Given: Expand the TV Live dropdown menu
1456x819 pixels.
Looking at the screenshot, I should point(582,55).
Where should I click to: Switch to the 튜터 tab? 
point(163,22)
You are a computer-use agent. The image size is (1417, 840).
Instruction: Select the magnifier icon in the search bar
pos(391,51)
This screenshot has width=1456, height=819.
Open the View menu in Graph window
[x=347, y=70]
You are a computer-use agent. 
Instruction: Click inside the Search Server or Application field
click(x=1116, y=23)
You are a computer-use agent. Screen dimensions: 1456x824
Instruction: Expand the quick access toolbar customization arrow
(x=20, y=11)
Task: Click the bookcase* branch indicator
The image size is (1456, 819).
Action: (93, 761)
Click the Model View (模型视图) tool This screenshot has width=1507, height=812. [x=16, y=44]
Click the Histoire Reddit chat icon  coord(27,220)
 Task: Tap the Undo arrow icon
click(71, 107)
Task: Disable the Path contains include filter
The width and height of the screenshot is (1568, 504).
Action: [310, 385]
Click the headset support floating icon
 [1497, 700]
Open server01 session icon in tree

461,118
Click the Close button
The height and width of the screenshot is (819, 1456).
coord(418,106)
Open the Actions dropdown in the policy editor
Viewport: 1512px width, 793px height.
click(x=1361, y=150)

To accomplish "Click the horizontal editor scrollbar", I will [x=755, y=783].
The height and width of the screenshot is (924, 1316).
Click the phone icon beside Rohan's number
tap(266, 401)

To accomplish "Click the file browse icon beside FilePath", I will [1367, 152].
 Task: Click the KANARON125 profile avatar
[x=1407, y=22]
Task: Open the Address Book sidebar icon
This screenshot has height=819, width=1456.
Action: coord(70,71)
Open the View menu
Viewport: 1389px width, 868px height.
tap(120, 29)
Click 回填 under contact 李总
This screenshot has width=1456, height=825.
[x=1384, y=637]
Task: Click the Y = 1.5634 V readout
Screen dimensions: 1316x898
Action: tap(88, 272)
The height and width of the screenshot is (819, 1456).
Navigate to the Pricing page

------------------------------------

Quote all the records. Keep every word exact.

Given: Expand the TV Live dropdown menu
1456x819 pixels.
Looking at the screenshot, I should point(582,55).
Where should I click to: Switch to the 튜터 tab? 
point(163,22)
You are a computer-use agent. The image size is (1417, 840).
Instruction: Select the magnifier icon in the search bar
pos(391,51)
This screenshot has width=1456, height=819.
Open the View menu in Graph window
[x=347, y=70]
You are a computer-use agent. 
Instruction: Click inside the Search Server or Application field
click(x=1116, y=23)
You are a computer-use agent. Screen dimensions: 1456x824
Instruction: Expand the quick access toolbar customization arrow
(x=20, y=11)
Task: Click the bookcase* branch indicator
The image size is (1456, 819).
Action: (93, 761)
Click the Model View (模型视图) tool This screenshot has width=1507, height=812. [x=16, y=44]
Click the Histoire Reddit chat icon  coord(27,220)
 Task: Tap the Undo arrow icon
click(71, 107)
Task: Disable the Path contains include filter
The width and height of the screenshot is (1568, 504).
Action: [310, 385]
Click the headset support floating icon
 [1497, 700]
Open server01 session icon in tree

461,118
Click the Close button
The height and width of the screenshot is (819, 1456).
coord(418,106)
Open the Actions dropdown in the policy editor
Viewport: 1512px width, 793px height.
click(x=1361, y=150)

To accomplish "Click the horizontal editor scrollbar", I will [x=755, y=783].
The height and width of the screenshot is (924, 1316).
Click the phone icon beside Rohan's number
tap(266, 401)

To accomplish "Click the file browse icon beside FilePath", I will [1367, 152].
 Task: Click the KANARON125 profile avatar
[x=1407, y=22]
Task: Open the Address Book sidebar icon
This screenshot has height=819, width=1456.
Action: coord(70,71)
Open the View menu
Viewport: 1389px width, 868px height.
tap(120, 29)
Click 回填 under contact 李总
This screenshot has width=1456, height=825.
[x=1384, y=637]
Task: Click the Y = 1.5634 V readout
Screen dimensions: 1316x898
Action: tap(88, 272)
The height and width of the screenshot is (819, 1456).
Navigate to the Pricing page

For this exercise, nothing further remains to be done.